• _Task goal_
Copy each line of the records that includes "from".

• _Data shown_
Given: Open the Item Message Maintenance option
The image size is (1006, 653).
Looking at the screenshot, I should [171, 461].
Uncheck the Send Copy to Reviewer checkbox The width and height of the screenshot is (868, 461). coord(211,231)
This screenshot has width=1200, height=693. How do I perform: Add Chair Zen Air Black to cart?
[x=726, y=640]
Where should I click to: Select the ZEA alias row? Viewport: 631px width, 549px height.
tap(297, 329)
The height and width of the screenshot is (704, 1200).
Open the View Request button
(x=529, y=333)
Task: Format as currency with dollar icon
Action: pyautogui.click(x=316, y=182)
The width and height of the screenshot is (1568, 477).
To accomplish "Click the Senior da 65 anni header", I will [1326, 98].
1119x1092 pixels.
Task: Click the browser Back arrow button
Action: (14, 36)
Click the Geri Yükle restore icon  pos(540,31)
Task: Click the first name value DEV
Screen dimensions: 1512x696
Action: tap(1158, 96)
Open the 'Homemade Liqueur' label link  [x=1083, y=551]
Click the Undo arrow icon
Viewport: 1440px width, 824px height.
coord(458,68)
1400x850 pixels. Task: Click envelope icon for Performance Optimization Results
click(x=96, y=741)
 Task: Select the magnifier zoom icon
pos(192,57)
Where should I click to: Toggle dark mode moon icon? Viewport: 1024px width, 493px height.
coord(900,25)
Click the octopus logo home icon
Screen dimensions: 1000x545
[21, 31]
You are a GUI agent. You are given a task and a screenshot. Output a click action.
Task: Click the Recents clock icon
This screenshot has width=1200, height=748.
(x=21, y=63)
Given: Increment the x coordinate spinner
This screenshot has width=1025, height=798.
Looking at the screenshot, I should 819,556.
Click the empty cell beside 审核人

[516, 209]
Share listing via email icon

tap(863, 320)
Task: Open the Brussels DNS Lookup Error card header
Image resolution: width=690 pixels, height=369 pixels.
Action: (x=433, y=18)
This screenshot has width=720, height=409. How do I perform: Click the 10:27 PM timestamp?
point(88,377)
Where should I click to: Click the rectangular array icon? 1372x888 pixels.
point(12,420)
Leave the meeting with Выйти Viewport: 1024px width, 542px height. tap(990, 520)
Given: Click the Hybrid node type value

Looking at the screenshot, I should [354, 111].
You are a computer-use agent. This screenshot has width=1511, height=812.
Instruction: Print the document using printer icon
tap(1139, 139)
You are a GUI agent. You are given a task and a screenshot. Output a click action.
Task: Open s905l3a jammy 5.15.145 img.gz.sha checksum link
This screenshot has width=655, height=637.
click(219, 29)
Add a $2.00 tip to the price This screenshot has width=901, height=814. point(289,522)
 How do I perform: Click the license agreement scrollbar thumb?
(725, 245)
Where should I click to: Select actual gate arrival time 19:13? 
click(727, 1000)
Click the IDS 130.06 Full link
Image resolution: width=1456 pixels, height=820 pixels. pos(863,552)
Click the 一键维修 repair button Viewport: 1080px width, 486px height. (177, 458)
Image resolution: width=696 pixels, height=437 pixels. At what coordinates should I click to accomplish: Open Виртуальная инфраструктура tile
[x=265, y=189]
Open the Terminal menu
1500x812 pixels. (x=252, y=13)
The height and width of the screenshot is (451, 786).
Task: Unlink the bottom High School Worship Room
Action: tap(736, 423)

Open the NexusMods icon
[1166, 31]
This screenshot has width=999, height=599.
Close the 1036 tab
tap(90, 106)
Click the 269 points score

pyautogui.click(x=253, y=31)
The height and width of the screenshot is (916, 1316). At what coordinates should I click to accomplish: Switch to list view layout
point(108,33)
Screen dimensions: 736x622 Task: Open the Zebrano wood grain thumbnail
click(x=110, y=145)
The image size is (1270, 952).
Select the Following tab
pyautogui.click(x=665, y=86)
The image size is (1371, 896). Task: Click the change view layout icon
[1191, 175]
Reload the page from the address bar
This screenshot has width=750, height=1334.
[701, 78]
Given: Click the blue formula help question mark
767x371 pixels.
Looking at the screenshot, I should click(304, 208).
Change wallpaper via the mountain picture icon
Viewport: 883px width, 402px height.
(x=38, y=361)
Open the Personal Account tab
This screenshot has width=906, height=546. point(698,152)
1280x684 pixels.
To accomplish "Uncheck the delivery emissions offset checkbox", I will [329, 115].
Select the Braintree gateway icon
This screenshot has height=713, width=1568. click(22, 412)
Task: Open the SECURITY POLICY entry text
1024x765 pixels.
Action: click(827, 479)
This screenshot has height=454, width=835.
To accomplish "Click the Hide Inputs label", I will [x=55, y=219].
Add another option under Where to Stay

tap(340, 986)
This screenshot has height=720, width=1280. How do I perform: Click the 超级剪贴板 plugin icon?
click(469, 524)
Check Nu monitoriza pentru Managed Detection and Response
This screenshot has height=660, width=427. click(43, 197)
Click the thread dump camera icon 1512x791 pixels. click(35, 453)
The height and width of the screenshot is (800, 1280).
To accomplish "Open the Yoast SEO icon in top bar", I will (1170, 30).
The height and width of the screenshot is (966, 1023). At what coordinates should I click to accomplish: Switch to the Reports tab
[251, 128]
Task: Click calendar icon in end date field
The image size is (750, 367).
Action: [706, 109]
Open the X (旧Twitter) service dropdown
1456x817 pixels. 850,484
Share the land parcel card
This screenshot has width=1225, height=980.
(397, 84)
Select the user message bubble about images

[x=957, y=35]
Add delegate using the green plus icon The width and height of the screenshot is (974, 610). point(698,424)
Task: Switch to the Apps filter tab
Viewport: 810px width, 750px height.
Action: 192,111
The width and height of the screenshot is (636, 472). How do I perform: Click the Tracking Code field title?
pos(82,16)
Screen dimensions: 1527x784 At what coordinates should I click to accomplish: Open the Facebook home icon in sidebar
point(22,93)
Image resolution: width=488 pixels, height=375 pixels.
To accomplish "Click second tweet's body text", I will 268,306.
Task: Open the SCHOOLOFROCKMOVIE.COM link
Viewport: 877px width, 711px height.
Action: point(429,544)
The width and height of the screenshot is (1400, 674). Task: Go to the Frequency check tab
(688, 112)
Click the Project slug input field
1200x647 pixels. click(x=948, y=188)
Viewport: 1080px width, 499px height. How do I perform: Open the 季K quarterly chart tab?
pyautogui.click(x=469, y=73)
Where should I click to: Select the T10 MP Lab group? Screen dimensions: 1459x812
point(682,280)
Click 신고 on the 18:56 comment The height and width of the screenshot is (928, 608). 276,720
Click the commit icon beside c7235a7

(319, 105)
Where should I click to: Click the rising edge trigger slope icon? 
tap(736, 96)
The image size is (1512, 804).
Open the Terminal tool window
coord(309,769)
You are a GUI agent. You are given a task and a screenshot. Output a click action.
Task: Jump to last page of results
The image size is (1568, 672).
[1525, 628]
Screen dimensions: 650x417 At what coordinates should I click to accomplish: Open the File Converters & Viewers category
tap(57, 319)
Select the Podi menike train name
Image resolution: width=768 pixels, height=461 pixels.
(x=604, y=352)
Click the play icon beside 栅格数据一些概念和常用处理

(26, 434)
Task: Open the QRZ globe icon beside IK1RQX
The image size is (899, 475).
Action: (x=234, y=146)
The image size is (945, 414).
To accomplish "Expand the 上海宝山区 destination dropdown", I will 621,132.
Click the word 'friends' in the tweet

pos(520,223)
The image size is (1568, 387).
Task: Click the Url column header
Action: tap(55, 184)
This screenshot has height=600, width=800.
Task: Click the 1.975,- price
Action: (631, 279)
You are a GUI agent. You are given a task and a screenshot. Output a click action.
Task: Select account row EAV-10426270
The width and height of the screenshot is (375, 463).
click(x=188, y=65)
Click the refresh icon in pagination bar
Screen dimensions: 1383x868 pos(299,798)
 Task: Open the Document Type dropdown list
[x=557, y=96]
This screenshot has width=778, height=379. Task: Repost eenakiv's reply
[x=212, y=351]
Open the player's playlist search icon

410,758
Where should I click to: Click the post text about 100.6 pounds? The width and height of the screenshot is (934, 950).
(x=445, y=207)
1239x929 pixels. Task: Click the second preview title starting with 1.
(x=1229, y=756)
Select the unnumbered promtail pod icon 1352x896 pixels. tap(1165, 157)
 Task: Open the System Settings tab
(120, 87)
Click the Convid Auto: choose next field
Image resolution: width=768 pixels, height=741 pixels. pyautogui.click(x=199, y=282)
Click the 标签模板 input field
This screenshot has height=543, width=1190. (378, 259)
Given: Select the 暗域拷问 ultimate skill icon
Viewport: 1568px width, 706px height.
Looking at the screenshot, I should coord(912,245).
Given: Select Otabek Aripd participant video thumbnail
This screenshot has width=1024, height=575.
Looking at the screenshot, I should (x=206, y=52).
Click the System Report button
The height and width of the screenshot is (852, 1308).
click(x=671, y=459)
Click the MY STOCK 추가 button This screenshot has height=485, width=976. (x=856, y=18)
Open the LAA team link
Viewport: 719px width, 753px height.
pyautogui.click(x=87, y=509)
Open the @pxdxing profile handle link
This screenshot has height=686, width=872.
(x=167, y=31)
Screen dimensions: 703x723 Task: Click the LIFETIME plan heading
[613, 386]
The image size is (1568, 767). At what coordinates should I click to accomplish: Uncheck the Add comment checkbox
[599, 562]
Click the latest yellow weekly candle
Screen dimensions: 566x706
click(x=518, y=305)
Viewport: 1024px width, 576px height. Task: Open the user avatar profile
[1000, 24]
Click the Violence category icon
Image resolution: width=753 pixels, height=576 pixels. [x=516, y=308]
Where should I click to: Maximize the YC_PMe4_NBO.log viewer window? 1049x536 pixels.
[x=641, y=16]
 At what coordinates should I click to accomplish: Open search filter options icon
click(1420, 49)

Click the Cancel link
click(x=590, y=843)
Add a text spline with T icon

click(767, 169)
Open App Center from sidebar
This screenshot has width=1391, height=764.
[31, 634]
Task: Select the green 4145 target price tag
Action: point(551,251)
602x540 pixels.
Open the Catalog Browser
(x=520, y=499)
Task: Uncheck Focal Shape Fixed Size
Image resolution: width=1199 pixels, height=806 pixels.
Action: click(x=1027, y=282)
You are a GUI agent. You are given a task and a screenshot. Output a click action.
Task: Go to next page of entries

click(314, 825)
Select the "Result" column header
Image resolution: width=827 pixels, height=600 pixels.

• _Result for this task_
Reload the page from the address bar
Open App Center from sidebar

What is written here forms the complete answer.